A data-mining project, for example: Given a data set, what can you conclude from it? What's your evidence, what are the potential pitfalls with your evidence, how would you present the results? The methodology is different, but in terms of general approach and the subjectiveness of grading, that felt very similar to me to a philosophy course project, one of which was: develop and argue a case for or against the possibility that machines could produce "creative" output.

I actually think that supports my idea here -- that a competently trained engineer should be able to operate competently in a traditionally liberal arts field -- because a competently trained engineer has to learn both skill sets. Upper level courses like Data Mining require both the engineering bits, and the art bits of the liberal arts.

Interpreting the results of a Data Mining algorithm requires a similar critical analysis and writeup of any upper level Lit coursework. The demonstration of how the student wrote their analysis is as important as their conclusions.

This is different than say "write a paper detailing the differences and similarities between decision trees and neural networks", which is akin to "write a paper about the goals and purposes of the Paris Commune -- and why it failed".

The differences then between an engineer and a English major, in the field of English, is not a matter of skill, but a matter of exposure. An engineer is less likely to have studied in depth the brief life of the Paris Commune, but should be able to competently write about it once they know the material. What makes Engineering hard as a discipline is that the Engineer must not only have memorized the material, and be able to competently write about it, they must also apply it and show it working. That 3rd bit is why people drop from engineering programs and where the right/wrong objective evaluation brutalizes the unprepared student who was expecting subjective evaluation of their work.

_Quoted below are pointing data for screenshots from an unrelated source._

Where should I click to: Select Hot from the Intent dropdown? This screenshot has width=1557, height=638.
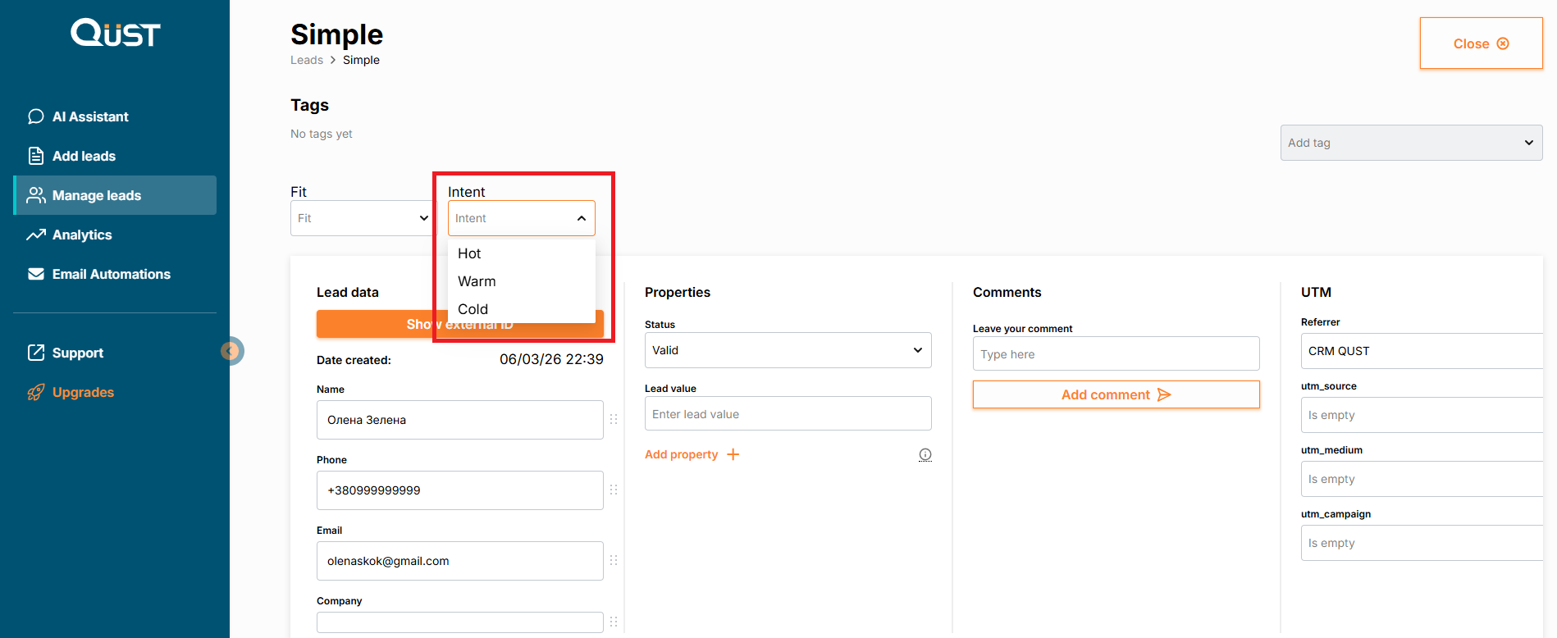click(469, 253)
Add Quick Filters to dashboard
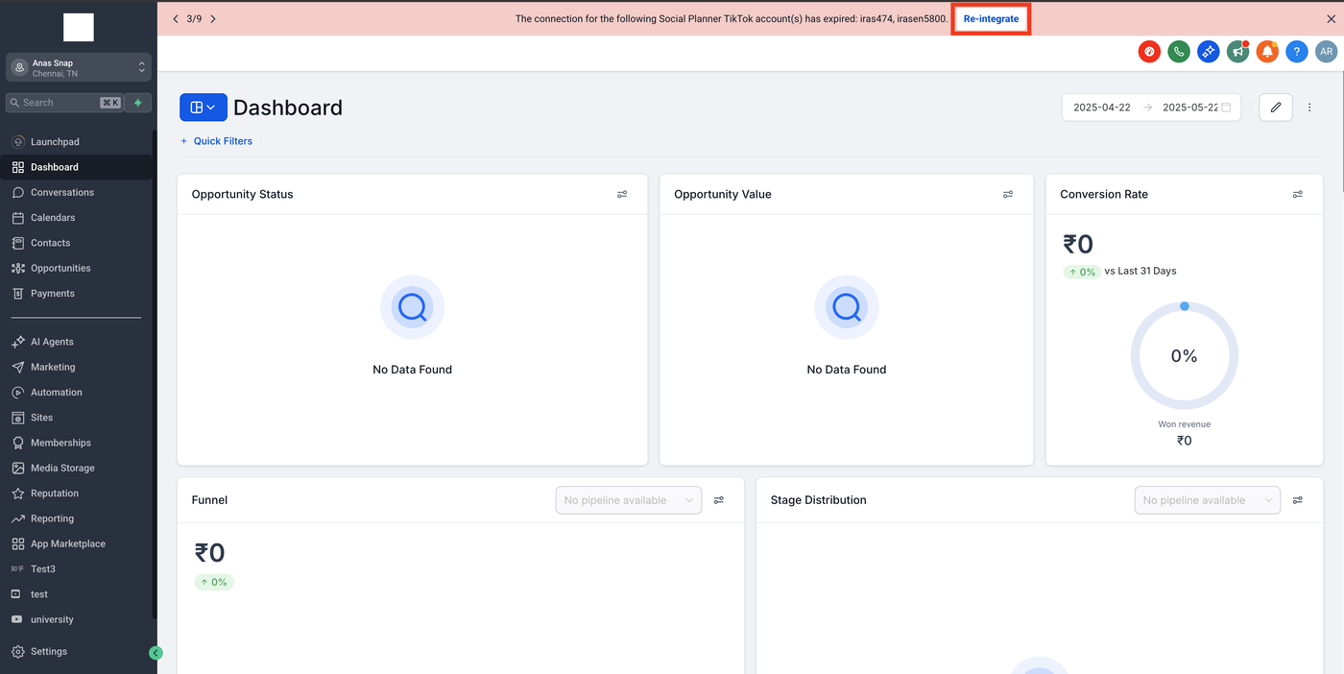Screen dimensions: 1344x674 (x=217, y=141)
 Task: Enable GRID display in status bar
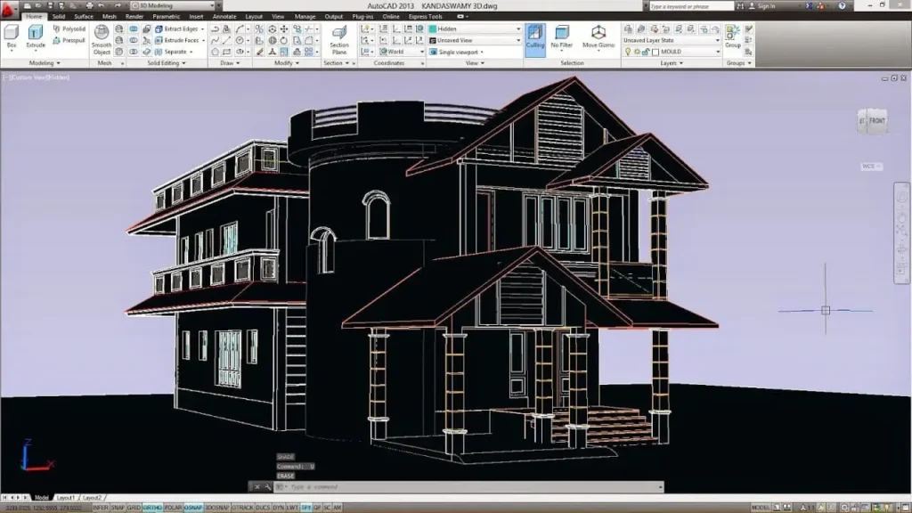tap(134, 507)
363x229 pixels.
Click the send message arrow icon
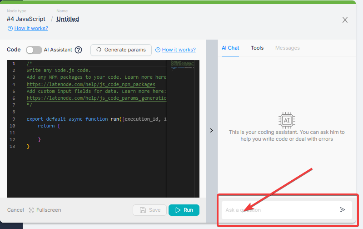click(342, 210)
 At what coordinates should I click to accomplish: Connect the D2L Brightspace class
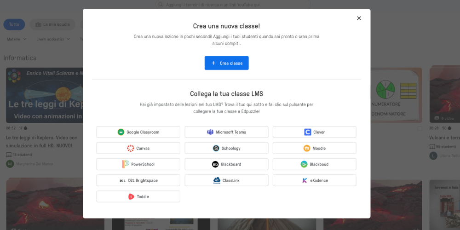click(x=138, y=180)
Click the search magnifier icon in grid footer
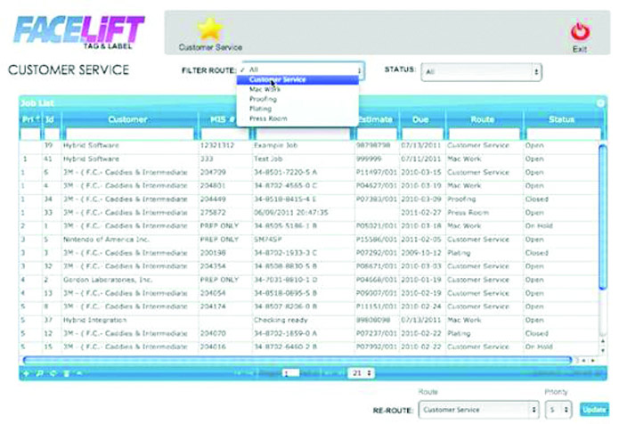 [x=37, y=373]
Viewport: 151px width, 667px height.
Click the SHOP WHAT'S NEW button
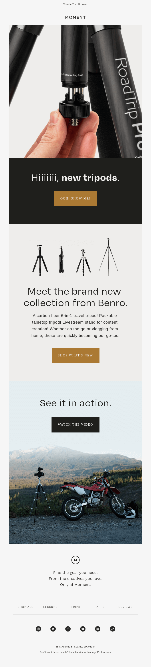pos(76,355)
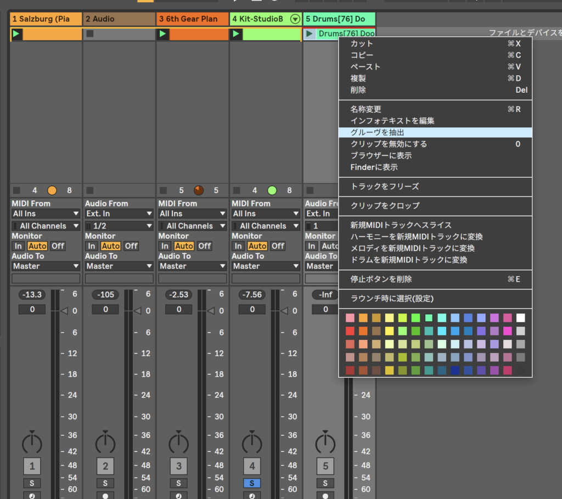Image resolution: width=562 pixels, height=499 pixels.
Task: Open track 2 Audio From Ext. In dropdown
Action: point(119,214)
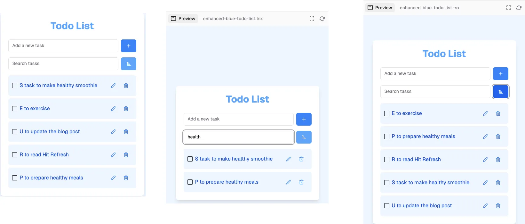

You're right -- most freshman composition programs simply aren't very good. There's a distressing amount of politicking going on behind the scenes there. I actually used to sneak interesting material in by lying to the department about what I was teaching. But even then, the fact that students enrolled because it was a requirement, and not because of what I was teaching, made it difficult to find material with a sufficiently broad appeal. You have to be a really good teacher, and in some ways a really bad employee, to teach composition well.